Manager praises side’s resilience but admits their standards were not good enough

Dublin manager shakes Jonny Cooper’s hand after he was shown a red card in the All-Ireland football final at Croke Park. Photograph: Morgan Treacy/Inpho

Dublin manager shakes Jonny Cooper’s hand after he was shown a red card in the All-Ireland football final at Croke Park. Photograph: Morgan Treacy/Inpho

 

They say destiny is knowing something about yourself that no one else does. Jim Gavin didn’t seem to know whether it was faith or fate which meant this particular All-Ireland title is now destined to be decided on the third weekend of September.

What is certain is Dublin simply weren’t good enough to win it on the first Sunday of the month. After 36 games, a third championship draw since their drive-for-five began in 2015 means they’ll return to Croke Park in 13 days: for Gavin that time must transfer as improvement if faith and fate are to align.

Some managers will tell you their overriding emotion after any draw is usually relief: for Gavin it was disappointment, the Dublin manager neither concealing nor excusing it.

“Just disappointed with our performance, that’s the overriding thought,” said Gavin, before expressing some satisfaction in the faith shown by his players.

“The resilience the Dublin players showed to be on the ropes as such and to still to keep moving and keep creating scoring chances, keep turning the ball over, that’s obviously the impressive piece.

Rectify

“But overall in the expanse of the game, just not good enough from the standards the players set for themselves, not what I set for them. I know when they reflect they’ll have a lot to say and all we’ve done today by getting a draw is give ourselves an opportunity to come out again here in 13 days and hopefully get a better performance and if we can do that hopefully we’ll be there or thereabouts at the end of the game. This performance wasn’t good enough to get the result, we have the opportunity now to rectify that.”

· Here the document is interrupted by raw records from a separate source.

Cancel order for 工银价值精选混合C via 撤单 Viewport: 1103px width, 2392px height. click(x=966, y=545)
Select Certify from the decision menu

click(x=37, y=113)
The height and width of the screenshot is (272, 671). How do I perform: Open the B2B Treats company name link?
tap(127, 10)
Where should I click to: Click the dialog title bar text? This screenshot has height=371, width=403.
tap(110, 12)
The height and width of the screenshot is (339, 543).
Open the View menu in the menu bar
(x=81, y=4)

There were obvious turning points: Gavin’s reaction to the red card shown to Jonny Cooper just before half-time was relatively calm, only not without some disagreement: “We didn’t get the rub of the green in that regard [calls] but that happens in games, some days you get those calls and some days you don’t. That’s the way it is. We dust ourselves down and prepare as best we can for another game.”

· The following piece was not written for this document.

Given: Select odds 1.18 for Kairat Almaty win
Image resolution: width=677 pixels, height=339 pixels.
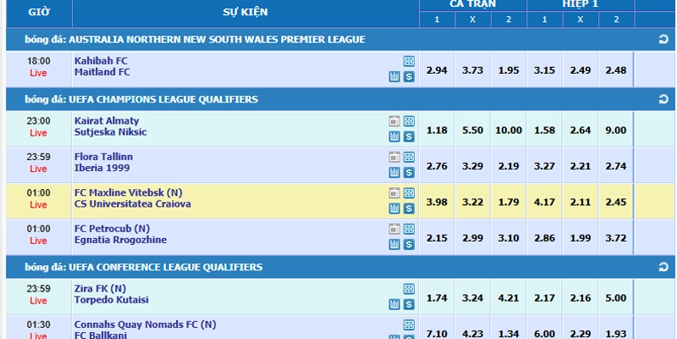Looking at the screenshot, I should pos(437,131).
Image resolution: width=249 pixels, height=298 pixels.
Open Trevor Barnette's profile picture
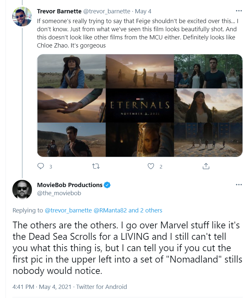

Was it a harsh call? “It’s hard to know. Both players [Cooper and David Clifford] were grappling. In the second half we could have gotten one or two calls which could have gone our way, they didn’t, so you just dust yourself down and go again.

“I thought he was doing okay [Cooper]. David Clifford is a fantastic player. There seemed to be [pressure] from the outside, but David Gough is one of the top officials in the game.”

That rub, Gavin suggested, also went against them when Kerry’s Tom O’Sullivan didn’t see a second yellow card in the second half for foul on John Small: “Some days the calls go for you, in that instance [O’Sullivan] it went against us but overall you wouldn’t be looking at that as an excuse, it’s just the performance from ourselves wasn’t good enough.

Mental reserve

“We played well in patches of the first half. We went five points up and they got a point relating from that sending off, pushed ahead and we went five up in the second. The guys, we know them well and they are mentally very strong, great mental reserve there – a resilient football team. A point down with 72 minutes on the clock, the perception might have been that the game has gone away from them. All credit to the Dublin players, they tackled and kept their discipline and turned Kerry over, and created opportunities for themselves – could have taken one or two more. We didn’t and that’s the disappointing thing, so we’ll have to reflect as best we can and move on to the next game.”

Gavin put no faith on the fact this Dublin team have been through an All-Ireland final replay before, beating Mayo at the second attempt in 2016: the only tangible value will be an improved performance.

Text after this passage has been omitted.